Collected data
· · · · ·

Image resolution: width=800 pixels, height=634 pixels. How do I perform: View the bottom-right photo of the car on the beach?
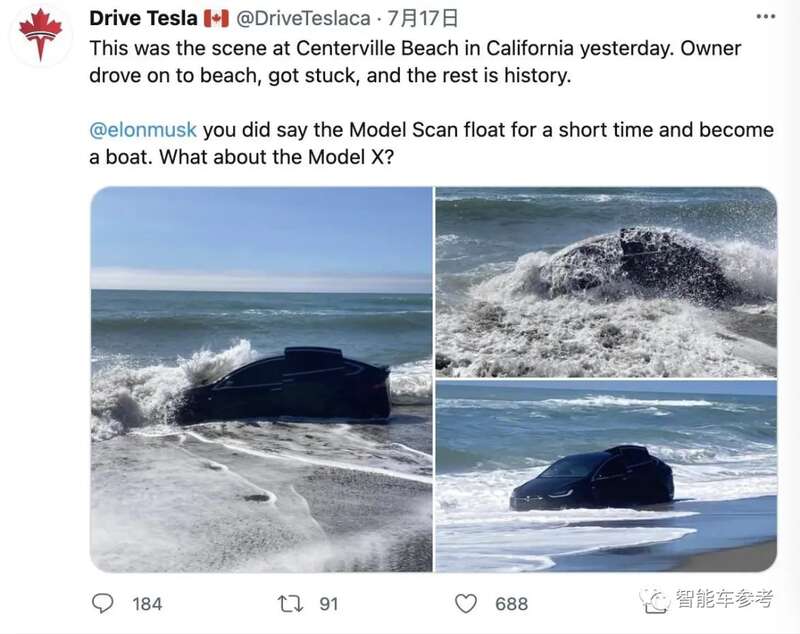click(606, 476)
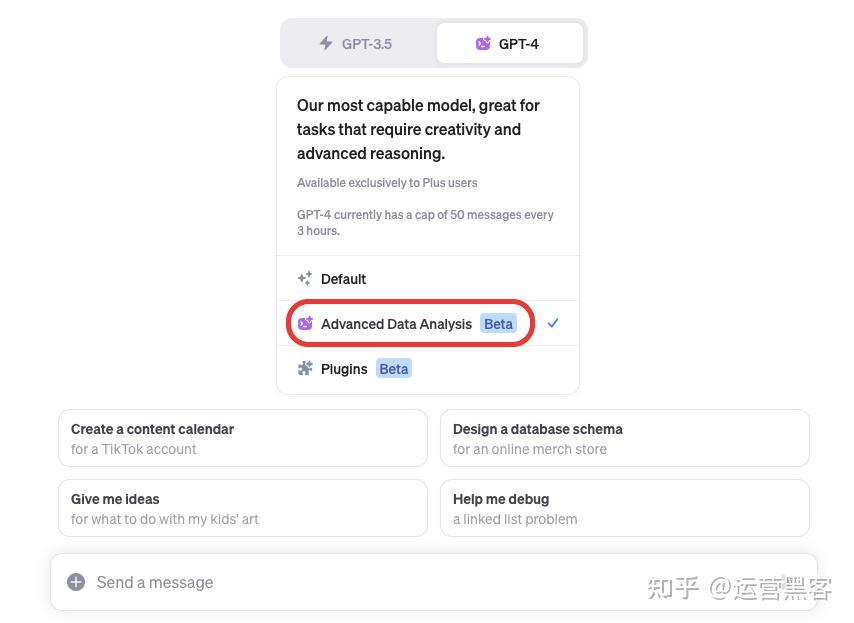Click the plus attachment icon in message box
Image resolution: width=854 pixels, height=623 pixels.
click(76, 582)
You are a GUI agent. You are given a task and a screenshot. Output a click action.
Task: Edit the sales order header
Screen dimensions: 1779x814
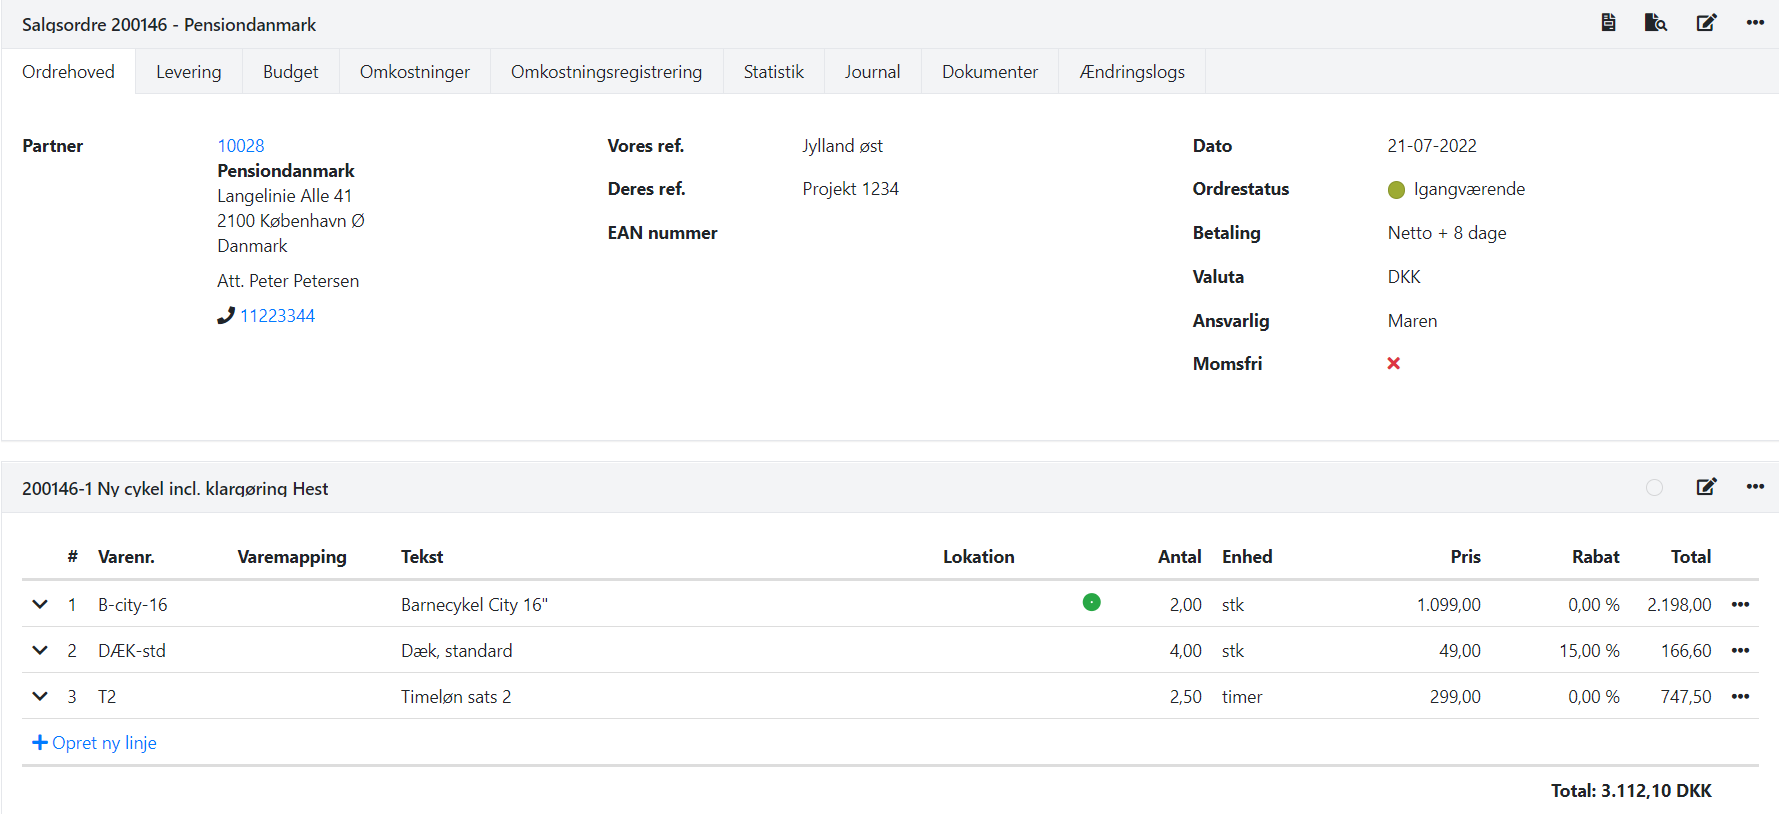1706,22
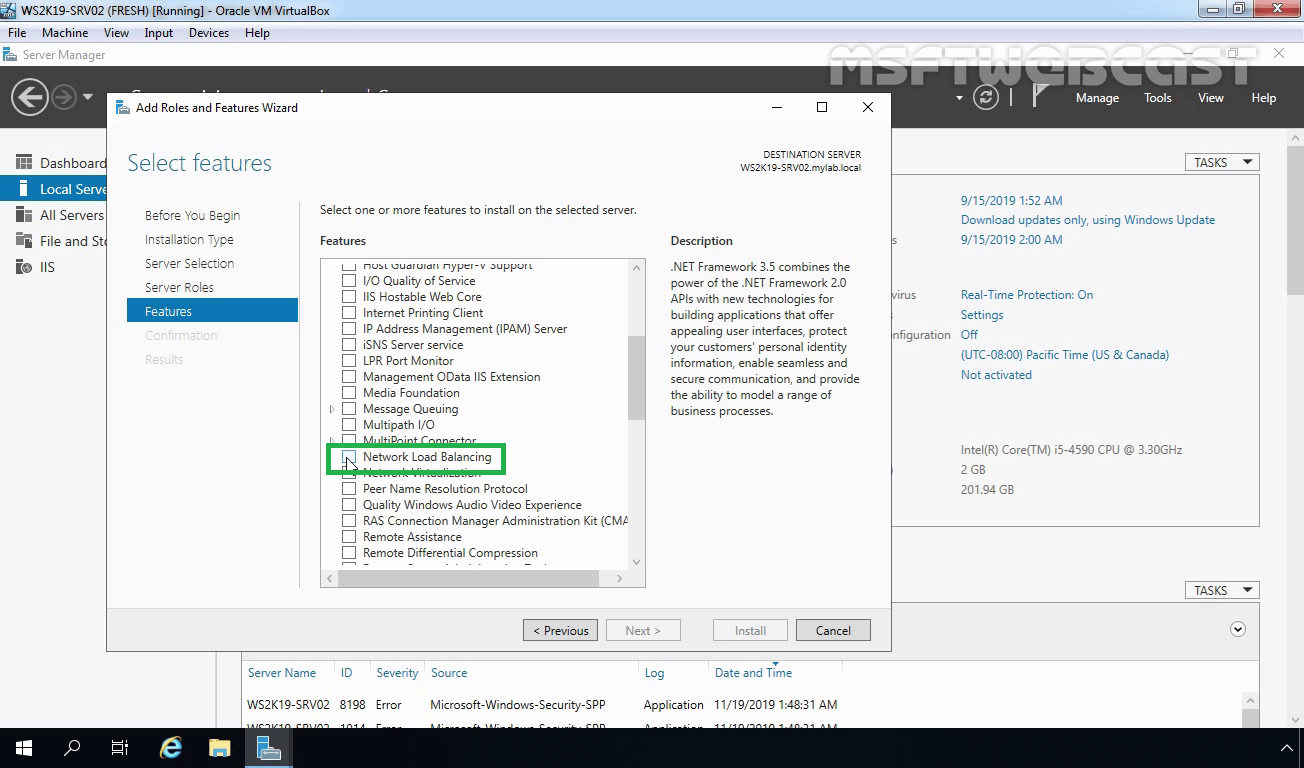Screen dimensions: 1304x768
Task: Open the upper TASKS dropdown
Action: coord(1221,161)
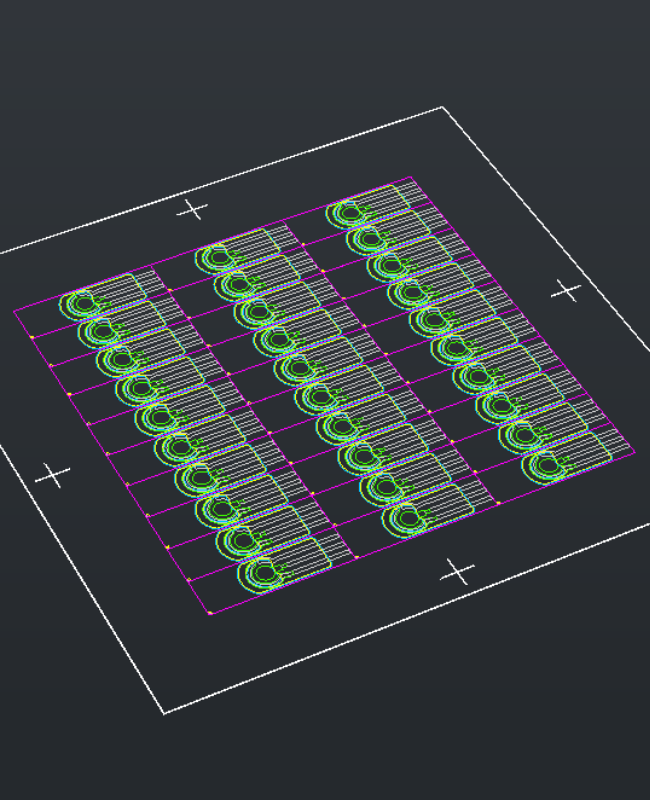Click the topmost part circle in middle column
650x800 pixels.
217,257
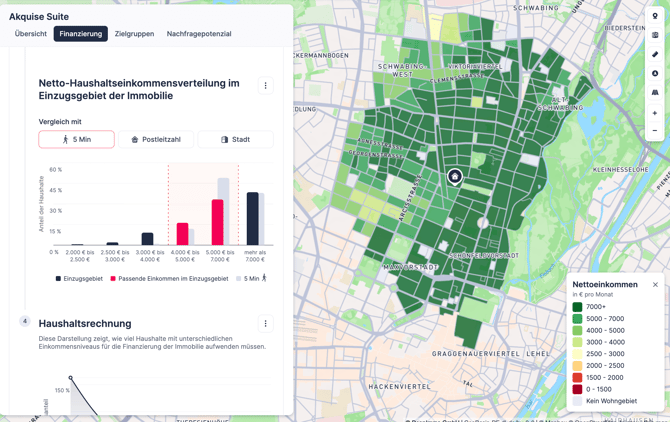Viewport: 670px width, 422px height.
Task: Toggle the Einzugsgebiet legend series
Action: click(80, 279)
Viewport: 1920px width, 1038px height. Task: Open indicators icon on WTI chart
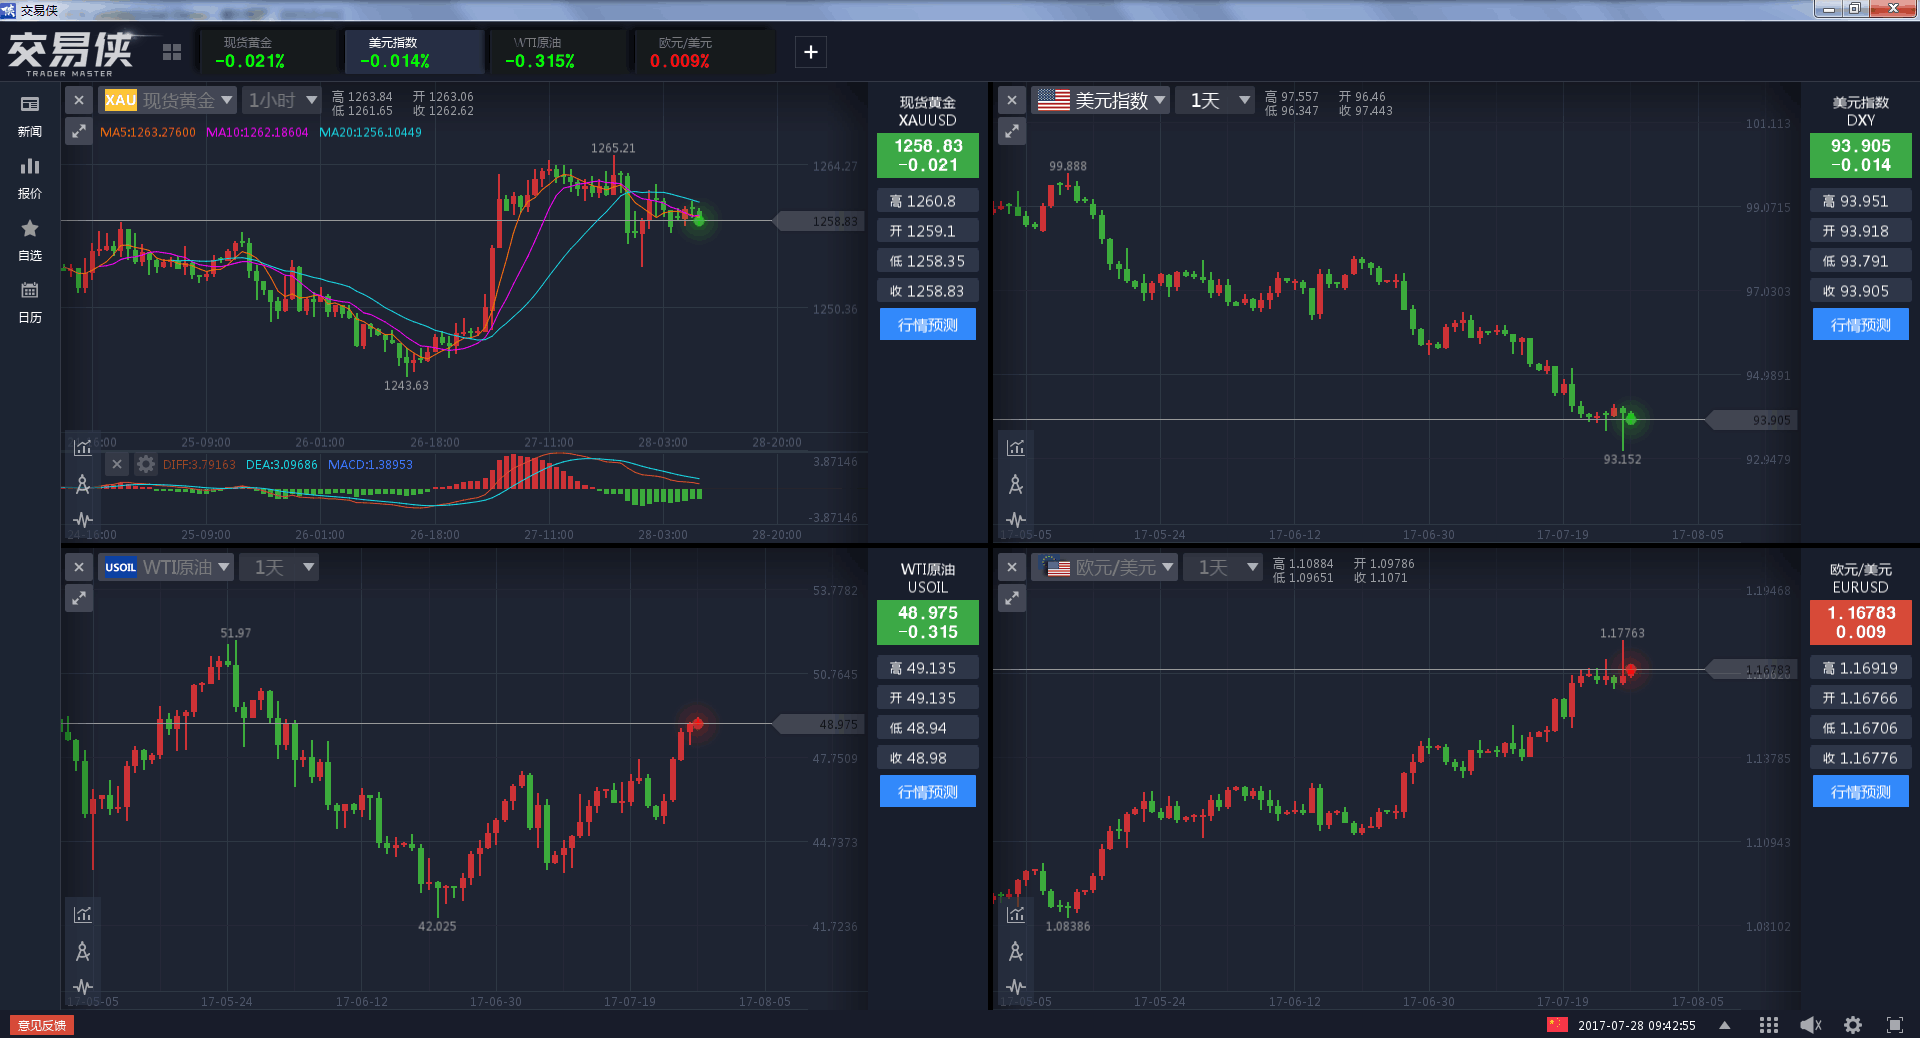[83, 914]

· · · · ·

Your goal:
Your task is to restate word for word the lines from the top of the data to the line containing "You are a GUI", both ends included, with every picture left out.

Written reply:
Image resolution: width=800 pixels, height=634 pixels. How do I perform: View the bottom-right photo of the car on the beach?
click(606, 476)
Click the plus attachment icon in message box
Image resolution: width=854 pixels, height=623 pixels.
click(76, 582)
You are a GUI agent. You are given a task and a screenshot. Output a click action.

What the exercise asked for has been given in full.